Rows for finding described items.
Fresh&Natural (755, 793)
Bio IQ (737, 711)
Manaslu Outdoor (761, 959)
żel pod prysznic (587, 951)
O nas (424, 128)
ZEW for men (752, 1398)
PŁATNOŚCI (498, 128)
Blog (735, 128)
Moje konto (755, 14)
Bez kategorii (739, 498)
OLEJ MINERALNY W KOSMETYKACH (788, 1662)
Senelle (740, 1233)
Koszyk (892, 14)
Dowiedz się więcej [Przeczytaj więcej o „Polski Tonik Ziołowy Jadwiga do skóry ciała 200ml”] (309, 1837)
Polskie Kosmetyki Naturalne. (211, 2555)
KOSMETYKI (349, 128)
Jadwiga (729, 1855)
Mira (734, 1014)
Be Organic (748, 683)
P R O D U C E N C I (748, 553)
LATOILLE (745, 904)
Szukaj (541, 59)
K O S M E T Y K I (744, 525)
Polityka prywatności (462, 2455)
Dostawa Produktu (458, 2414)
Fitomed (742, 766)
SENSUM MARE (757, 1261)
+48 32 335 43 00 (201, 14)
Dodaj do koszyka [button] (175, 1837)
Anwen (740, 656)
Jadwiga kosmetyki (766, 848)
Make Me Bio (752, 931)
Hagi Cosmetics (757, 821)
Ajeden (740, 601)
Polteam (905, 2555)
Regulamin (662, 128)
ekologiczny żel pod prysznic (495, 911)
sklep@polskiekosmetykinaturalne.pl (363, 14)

YOUR INSTRUCTIONS. Copy out every one of these rows word for word, with no changes.

FINISHED ANSWER.
Fresh&Natural (755, 793)
Bio IQ (737, 711)
Manaslu Outdoor (761, 959)
żel pod prysznic (587, 951)
O nas (424, 128)
ZEW for men (752, 1398)
PŁATNOŚCI (498, 128)
Blog (735, 128)
Moje konto (755, 14)
Bez kategorii (739, 498)
OLEJ MINERALNY W KOSMETYKACH (788, 1662)
Senelle (740, 1233)
Koszyk (892, 14)
Dowiedz się więcej [Przeczytaj więcej o „Polski Tonik Ziołowy Jadwiga do skóry ciała 200ml”] (309, 1837)
Polskie Kosmetyki Naturalne. (211, 2555)
KOSMETYKI (349, 128)
Jadwiga (729, 1855)
Mira (734, 1014)
Be Organic (748, 683)
P R O D U C E N C I (748, 553)
LATOILLE (745, 904)
Szukaj (541, 59)
K O S M E T Y K I (744, 525)
Polityka prywatności (462, 2455)
Dostawa Produktu (458, 2414)
Fitomed (742, 766)
SENSUM MARE (757, 1261)
+48 32 335 43 00 (201, 14)
Dodaj do koszyka [button] (175, 1837)
Anwen (740, 656)
Jadwiga kosmetyki (766, 848)
Make Me Bio (752, 931)
Hagi Cosmetics (757, 821)
Ajeden (740, 601)
Polteam (905, 2555)
Regulamin (662, 128)
ekologiczny żel pod prysznic (495, 911)
sklep@polskiekosmetykinaturalne.pl (363, 14)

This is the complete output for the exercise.